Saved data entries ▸
=-=-=

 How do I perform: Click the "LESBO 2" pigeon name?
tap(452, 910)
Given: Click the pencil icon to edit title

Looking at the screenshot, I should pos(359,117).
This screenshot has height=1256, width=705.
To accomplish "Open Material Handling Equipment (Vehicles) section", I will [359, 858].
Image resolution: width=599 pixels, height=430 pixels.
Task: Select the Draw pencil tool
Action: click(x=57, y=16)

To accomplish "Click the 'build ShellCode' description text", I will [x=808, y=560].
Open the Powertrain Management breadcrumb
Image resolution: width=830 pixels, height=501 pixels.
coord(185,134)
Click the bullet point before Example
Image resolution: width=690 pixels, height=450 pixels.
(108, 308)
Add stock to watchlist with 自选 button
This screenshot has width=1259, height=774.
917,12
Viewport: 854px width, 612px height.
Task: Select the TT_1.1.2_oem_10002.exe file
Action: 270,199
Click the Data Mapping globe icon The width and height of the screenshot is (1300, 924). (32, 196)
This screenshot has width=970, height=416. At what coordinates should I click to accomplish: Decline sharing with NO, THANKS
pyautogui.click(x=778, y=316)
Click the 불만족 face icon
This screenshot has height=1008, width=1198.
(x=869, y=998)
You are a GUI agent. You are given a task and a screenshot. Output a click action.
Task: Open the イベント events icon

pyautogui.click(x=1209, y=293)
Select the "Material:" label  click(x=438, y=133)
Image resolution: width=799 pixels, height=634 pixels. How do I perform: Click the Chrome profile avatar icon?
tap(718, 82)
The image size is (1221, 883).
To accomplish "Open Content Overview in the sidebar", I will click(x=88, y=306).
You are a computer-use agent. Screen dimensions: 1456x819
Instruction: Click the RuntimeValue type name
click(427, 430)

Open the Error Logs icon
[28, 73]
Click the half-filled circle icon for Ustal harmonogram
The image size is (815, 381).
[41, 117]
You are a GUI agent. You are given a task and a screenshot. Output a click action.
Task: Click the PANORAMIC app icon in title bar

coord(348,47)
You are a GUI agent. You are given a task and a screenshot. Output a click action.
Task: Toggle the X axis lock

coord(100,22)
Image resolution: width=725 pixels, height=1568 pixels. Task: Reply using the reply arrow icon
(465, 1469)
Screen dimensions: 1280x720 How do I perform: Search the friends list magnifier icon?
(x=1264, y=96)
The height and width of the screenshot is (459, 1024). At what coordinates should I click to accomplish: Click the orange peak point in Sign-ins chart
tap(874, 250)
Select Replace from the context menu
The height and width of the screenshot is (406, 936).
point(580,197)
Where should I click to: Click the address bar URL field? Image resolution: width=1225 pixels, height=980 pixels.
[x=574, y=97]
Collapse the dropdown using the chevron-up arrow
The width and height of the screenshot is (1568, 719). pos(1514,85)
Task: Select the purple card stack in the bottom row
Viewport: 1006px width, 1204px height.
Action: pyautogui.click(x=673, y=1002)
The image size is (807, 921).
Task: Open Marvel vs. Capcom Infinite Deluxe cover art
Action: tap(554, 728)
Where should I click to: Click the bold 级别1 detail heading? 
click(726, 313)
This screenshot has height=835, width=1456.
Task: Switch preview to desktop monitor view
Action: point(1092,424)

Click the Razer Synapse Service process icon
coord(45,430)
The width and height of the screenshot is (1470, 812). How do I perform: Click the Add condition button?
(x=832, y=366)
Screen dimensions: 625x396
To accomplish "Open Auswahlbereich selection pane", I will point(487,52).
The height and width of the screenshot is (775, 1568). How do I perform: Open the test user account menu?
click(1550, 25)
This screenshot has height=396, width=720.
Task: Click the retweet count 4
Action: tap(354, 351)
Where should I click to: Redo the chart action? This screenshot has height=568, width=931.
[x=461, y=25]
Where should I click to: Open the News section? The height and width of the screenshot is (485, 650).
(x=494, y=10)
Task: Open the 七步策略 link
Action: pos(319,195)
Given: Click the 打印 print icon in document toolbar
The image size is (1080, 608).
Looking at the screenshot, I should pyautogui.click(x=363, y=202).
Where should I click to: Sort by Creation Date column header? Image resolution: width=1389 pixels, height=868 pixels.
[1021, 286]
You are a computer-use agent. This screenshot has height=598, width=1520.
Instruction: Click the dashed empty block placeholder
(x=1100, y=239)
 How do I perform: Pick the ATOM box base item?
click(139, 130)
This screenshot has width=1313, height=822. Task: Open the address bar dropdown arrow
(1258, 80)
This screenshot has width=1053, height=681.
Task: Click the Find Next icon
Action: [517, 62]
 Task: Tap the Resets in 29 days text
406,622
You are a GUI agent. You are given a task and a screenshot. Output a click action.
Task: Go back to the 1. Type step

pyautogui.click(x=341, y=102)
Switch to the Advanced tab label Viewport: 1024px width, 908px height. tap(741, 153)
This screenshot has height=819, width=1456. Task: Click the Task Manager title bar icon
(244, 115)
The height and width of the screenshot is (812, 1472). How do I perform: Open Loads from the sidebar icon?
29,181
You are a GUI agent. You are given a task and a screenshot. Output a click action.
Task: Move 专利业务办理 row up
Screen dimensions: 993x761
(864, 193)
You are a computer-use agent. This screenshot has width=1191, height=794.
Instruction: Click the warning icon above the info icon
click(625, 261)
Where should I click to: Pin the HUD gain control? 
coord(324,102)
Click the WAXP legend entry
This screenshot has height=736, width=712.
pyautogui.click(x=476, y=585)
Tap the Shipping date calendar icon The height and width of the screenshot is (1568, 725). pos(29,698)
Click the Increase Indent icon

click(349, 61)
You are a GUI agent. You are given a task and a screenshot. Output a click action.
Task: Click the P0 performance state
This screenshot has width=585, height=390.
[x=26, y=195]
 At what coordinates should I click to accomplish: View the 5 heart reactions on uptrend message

=-=-=

What to do ▸ The line containing "Click the Data" marks the end. Please print exactly every line from the top of the data to it, both included, and nothing more.

Result for this exercise ▸
 How do I perform: Click the "LESBO 2" pigeon name?
tap(452, 910)
Given: Click the pencil icon to edit title

Looking at the screenshot, I should pos(359,117).
This screenshot has height=1256, width=705.
To accomplish "Open Material Handling Equipment (Vehicles) section", I will [359, 858].
Image resolution: width=599 pixels, height=430 pixels.
Task: Select the Draw pencil tool
Action: click(x=57, y=16)

To accomplish "Click the 'build ShellCode' description text", I will [x=808, y=560].
Open the Powertrain Management breadcrumb
Image resolution: width=830 pixels, height=501 pixels.
coord(185,134)
Click the bullet point before Example
Image resolution: width=690 pixels, height=450 pixels.
(108, 308)
Add stock to watchlist with 自选 button
This screenshot has width=1259, height=774.
917,12
Viewport: 854px width, 612px height.
Task: Select the TT_1.1.2_oem_10002.exe file
Action: 270,199
Click the Data Mapping globe icon The width and height of the screenshot is (1300, 924). (32, 196)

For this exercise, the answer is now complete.